Although some of his paintings are more post-impressionistic or even expressionistic in style, most art critics who reviewed his work also called him an Impressionist:

"Zwiebel is an 'admitted romanticist' and adds he's quite proud of this fact. Many of his canvases have the lyrical beauty of the French Impressionists. Looking over the walls of the Zwiebel home, soft pastels shimmer about. Paintings of a Long Island pond, a cabbage patch in Scarsdale, have much of the beauty of the great landscapes of Monet and Pissarro."

"Zwiebel has a capacity of feeling as turbulent as van Gogh, as soft as Turner, and as impressionistic as Monet."

"Alfred Zwiebel uses the impressionistic technique with all its wealth of light, nuanced play of color, and open palette, and this breathes life into what he paints. ... One could call Zwiebel a belated Pissarro, but with the caveat that he is a Pissarro for contemporary eyes."

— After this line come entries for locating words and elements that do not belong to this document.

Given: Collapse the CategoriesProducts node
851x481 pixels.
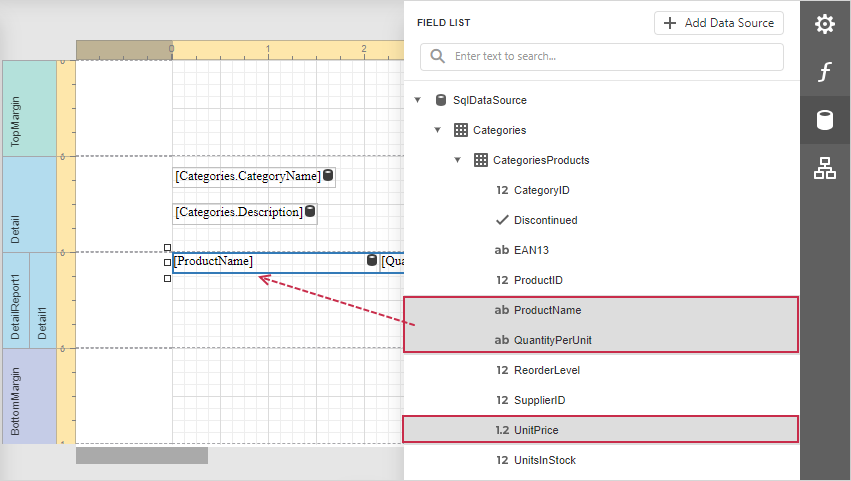Looking at the screenshot, I should click(458, 160).
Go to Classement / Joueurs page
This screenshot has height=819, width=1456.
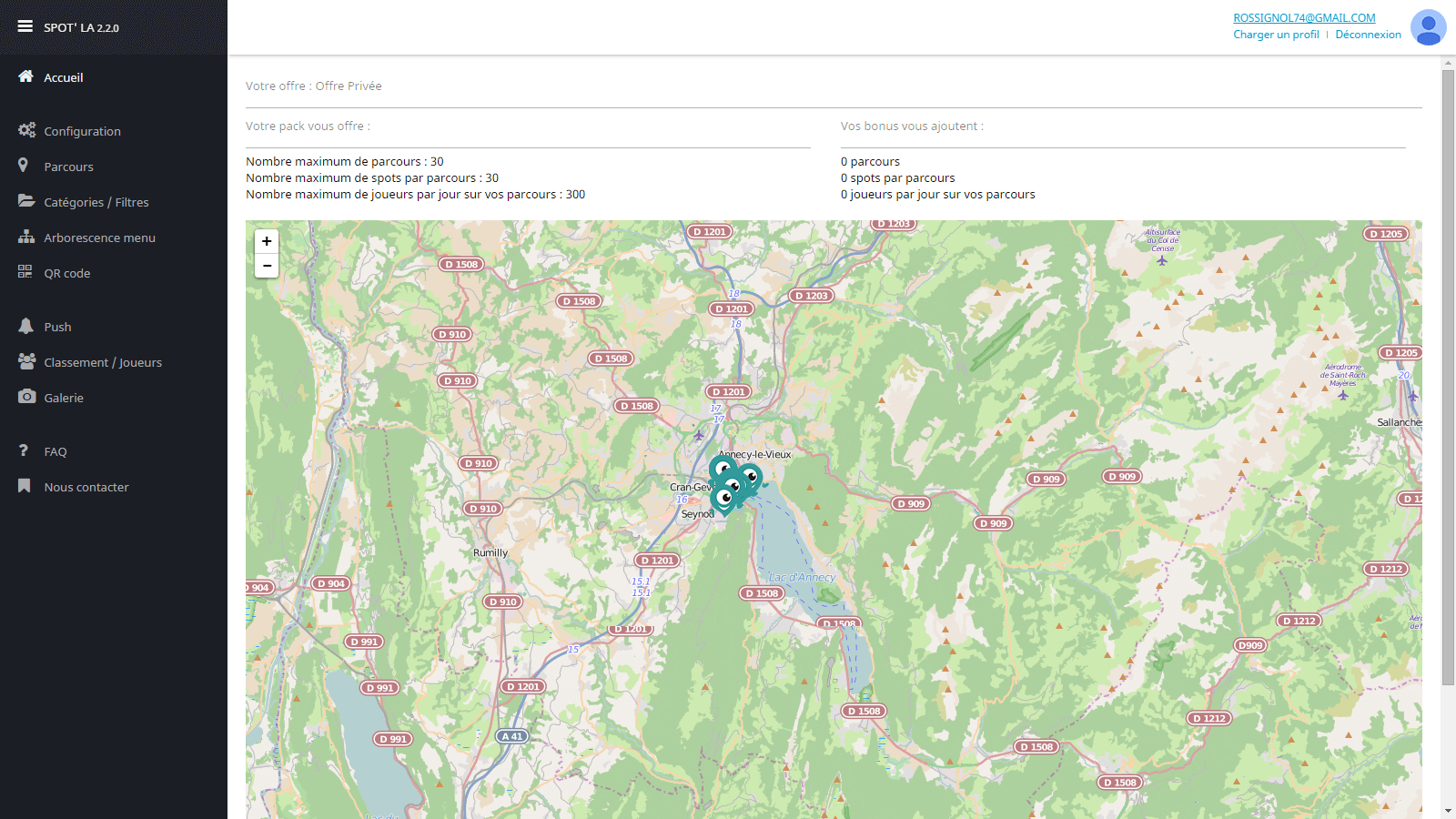(103, 362)
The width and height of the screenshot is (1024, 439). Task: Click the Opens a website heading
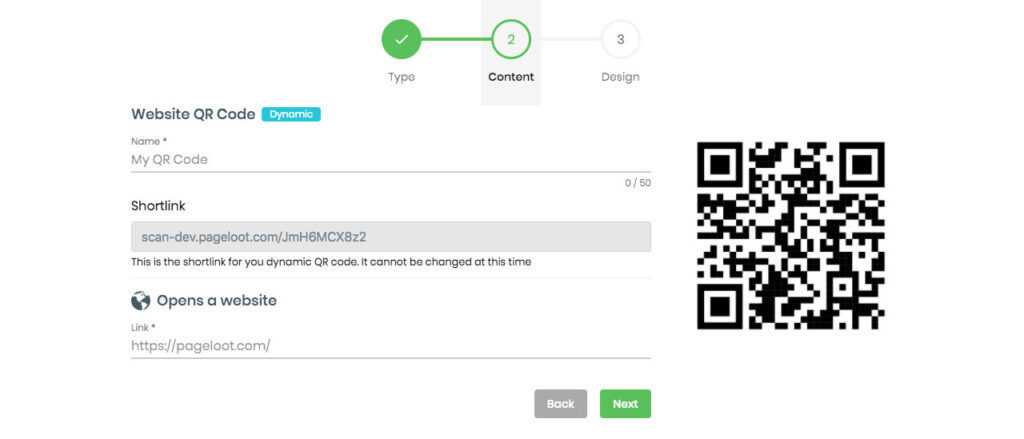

"Zwiebel, whose models have always been the great Impressionists, has intentionally remained apart from the 'Moderns'... He stayed with Impressionism. But he has achieved, as the paintings exhibited here prove, mastery in this style. His landscapes are imbued with life; his flower still lifes have an almost tropical opulence of colors and forms. To view these works gives one great pleasure."

"Zwiebel has often been called a 'modern impressionist.' His works, with all their nuances of light and richness of palate [sic], are predominantly impressionistic in style although they also have a uniquely individual expressionist character, wherein the inner essence of a subject is more important than its outward form."

==Later Years and Death==
Zwiebel continued to paint until the end of his life, although in his later years he had to struggle with failing eyesight and loss of color perception due to cataracts, as well as with Alzheimer's disease. He died of pneumonia in New York City at the age of 90.